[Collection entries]
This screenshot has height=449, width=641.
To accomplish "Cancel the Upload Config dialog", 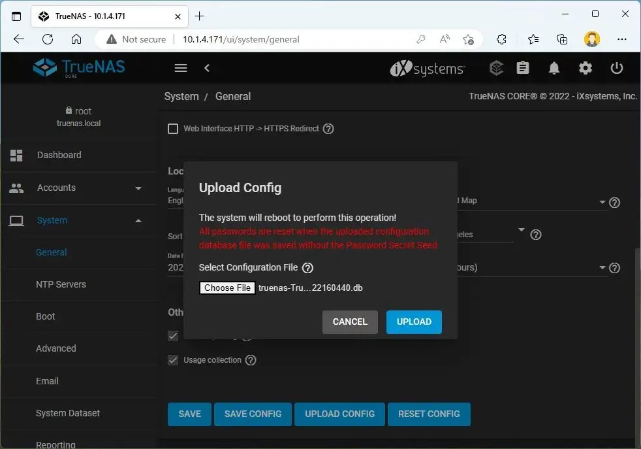I will pos(350,322).
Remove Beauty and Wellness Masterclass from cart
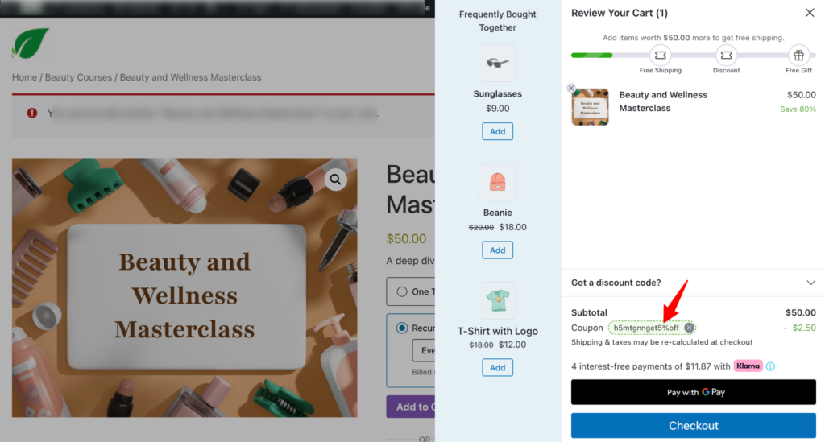Image resolution: width=825 pixels, height=442 pixels. tap(571, 89)
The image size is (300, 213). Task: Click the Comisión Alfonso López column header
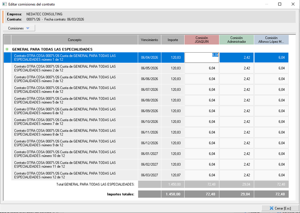pos(271,40)
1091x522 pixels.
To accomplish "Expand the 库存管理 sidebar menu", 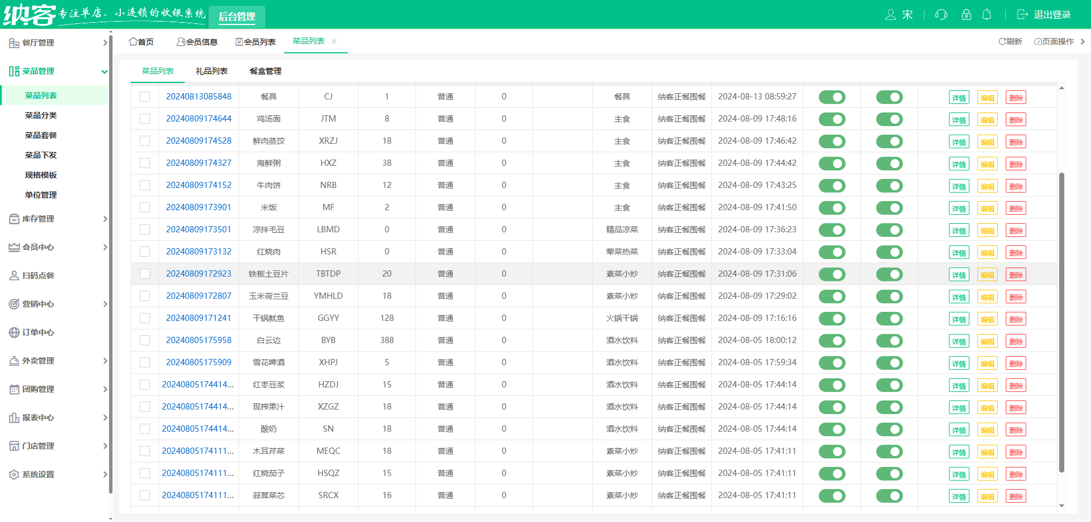I will (57, 219).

### Task directions
The answer is the lines above from the one with "Remove Beauty and" to the one with "1091x522 pixels.", set down exactly, with no pictures.

### Output below
Remove Beauty and Wellness Masterclass from cart
Image resolution: width=825 pixels, height=442 pixels. tap(571, 89)
The image size is (300, 213). Task: Click the Comisión Alfonso López column header
pos(271,40)
1091x522 pixels.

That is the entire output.